# [TASK ITEM]
Lines in which "info" appears should be pulled from the data below.

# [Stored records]
━━━━━━
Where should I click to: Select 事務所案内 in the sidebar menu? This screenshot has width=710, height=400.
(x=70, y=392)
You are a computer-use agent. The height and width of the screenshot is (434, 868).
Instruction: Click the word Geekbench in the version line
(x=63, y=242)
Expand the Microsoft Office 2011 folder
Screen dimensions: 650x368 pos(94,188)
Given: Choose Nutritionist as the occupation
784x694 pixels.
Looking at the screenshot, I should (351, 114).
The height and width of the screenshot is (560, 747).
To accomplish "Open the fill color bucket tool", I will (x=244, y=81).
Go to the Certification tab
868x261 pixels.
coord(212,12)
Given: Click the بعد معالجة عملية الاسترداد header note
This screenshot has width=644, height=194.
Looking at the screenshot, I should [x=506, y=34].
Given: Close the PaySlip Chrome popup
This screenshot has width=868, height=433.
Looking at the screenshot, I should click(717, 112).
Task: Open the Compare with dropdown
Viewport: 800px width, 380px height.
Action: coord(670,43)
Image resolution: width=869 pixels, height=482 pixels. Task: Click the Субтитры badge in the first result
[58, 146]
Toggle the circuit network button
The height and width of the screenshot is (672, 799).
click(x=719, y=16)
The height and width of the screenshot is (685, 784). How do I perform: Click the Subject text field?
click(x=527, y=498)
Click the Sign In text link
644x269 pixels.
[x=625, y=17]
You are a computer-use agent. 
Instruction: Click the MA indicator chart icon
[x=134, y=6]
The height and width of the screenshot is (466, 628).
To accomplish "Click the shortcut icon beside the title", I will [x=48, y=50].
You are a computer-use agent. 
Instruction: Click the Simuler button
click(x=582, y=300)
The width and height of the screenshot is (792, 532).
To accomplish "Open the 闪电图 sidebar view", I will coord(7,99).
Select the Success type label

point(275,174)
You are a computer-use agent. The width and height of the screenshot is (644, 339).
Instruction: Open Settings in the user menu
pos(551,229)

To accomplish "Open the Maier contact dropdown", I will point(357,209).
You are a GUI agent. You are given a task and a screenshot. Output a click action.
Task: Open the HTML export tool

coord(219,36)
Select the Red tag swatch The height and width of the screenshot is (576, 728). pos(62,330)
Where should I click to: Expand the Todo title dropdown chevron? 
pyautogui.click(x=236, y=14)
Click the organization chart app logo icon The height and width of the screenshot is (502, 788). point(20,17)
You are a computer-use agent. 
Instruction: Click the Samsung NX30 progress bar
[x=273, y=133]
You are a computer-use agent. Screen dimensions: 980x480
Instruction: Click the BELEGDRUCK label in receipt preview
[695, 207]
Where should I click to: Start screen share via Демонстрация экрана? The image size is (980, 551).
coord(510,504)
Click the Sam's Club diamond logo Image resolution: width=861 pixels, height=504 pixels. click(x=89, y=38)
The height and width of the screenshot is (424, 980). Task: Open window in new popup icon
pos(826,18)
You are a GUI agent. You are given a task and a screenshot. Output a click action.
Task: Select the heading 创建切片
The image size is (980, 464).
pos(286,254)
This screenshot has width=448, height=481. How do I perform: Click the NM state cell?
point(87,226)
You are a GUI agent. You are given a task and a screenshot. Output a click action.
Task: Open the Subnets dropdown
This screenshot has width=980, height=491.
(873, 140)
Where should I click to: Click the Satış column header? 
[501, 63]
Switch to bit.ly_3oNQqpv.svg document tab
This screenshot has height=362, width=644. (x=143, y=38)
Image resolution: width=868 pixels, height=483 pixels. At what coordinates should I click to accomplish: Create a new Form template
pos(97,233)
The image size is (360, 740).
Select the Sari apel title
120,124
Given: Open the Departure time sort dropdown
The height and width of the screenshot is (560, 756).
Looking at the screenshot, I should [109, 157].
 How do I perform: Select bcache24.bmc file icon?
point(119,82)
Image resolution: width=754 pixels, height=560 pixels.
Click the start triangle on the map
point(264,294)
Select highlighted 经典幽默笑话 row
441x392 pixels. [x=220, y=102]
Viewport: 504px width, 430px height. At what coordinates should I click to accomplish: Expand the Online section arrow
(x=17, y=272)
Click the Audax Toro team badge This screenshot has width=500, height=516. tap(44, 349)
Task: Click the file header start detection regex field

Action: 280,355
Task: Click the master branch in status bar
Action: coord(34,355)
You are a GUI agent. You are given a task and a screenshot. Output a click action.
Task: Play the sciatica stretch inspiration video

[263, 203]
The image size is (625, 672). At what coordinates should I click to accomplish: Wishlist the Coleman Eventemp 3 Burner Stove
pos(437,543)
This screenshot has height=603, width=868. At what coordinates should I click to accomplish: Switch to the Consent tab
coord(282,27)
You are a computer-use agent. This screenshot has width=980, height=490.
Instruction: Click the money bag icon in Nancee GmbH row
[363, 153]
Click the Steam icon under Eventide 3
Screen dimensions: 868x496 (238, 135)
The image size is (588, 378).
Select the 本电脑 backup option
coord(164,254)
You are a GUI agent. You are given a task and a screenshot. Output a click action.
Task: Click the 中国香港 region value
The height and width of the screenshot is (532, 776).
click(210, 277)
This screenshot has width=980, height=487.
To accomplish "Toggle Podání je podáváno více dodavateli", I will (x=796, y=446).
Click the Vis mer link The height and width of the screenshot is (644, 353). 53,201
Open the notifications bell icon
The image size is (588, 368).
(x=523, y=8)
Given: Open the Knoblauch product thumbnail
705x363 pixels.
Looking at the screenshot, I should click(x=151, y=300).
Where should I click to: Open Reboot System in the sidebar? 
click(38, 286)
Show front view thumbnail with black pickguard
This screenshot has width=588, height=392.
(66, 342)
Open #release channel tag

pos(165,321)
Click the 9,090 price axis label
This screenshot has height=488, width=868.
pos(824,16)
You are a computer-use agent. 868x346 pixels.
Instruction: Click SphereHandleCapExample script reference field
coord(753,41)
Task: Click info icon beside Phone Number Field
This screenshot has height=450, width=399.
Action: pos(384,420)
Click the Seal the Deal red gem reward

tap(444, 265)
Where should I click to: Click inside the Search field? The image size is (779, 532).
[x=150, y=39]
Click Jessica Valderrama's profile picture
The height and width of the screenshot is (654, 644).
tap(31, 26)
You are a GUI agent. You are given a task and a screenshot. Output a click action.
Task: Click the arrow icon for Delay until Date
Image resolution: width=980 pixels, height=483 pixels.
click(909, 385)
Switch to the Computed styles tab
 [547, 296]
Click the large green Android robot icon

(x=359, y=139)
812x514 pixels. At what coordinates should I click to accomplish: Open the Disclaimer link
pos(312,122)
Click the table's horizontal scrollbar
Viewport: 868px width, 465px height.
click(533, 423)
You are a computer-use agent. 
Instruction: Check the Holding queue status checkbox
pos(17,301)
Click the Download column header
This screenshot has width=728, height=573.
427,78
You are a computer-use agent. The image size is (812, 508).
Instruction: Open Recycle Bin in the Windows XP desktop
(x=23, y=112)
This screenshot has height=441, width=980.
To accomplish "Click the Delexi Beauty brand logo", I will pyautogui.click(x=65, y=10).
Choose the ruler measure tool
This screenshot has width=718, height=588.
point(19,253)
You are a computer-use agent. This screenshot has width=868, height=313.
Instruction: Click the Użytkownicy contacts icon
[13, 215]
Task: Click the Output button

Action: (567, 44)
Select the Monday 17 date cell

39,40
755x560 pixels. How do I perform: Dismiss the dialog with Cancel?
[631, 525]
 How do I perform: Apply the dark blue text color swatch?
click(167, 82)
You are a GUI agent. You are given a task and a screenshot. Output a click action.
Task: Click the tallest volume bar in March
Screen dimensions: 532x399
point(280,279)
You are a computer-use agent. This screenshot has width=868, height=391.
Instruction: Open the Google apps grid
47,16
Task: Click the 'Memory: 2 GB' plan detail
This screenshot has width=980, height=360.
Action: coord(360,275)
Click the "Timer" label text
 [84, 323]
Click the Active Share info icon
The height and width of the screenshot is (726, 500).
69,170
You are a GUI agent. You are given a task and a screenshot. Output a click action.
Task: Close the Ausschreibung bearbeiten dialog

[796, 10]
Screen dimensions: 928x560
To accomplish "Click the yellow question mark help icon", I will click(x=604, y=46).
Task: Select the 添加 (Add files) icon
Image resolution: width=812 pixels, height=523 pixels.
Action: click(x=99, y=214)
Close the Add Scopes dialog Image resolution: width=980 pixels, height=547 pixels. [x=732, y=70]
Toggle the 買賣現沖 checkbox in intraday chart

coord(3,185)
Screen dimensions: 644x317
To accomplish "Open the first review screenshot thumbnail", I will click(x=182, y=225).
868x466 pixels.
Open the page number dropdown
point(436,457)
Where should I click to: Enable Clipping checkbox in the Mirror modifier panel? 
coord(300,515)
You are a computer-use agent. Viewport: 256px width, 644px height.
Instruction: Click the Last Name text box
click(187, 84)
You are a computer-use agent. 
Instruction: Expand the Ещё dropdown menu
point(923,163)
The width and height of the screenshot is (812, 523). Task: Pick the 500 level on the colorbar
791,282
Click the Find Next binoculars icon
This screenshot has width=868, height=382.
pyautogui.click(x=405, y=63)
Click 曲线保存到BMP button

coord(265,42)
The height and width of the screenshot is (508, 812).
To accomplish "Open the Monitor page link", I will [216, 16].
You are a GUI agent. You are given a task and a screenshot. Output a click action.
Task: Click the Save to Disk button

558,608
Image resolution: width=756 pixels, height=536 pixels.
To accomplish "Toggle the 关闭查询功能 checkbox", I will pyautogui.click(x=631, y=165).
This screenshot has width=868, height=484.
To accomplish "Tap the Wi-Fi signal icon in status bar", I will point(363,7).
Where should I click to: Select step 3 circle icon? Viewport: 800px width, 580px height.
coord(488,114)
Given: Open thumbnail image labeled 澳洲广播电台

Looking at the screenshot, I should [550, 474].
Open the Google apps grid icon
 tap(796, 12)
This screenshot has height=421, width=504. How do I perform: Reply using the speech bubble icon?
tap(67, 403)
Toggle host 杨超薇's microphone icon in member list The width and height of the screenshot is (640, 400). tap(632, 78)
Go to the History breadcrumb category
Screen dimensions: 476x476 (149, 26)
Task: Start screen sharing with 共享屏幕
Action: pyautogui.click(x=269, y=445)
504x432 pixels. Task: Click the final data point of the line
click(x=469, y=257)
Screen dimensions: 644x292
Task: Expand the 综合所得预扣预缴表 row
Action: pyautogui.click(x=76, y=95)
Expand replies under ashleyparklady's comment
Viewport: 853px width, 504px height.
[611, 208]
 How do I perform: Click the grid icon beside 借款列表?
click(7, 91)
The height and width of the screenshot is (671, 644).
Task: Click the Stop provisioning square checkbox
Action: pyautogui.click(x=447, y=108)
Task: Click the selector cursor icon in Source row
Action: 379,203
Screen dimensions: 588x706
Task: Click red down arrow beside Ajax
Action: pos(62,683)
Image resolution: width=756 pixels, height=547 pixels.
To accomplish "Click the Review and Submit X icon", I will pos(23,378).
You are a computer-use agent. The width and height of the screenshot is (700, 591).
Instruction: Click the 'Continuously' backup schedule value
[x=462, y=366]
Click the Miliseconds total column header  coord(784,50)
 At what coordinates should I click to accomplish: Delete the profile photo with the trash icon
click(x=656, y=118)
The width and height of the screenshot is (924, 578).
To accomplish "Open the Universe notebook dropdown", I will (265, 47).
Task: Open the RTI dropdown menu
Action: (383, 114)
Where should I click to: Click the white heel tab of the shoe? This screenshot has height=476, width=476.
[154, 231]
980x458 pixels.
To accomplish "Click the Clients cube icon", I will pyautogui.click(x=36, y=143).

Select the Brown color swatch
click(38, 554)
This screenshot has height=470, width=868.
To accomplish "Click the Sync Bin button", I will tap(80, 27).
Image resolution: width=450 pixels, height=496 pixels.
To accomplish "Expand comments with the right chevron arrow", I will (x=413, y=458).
━━━━━━
# [WRITTEN SOLUTION]
Task: Click info icon beside Phone Number Field
Click the Active Share info icon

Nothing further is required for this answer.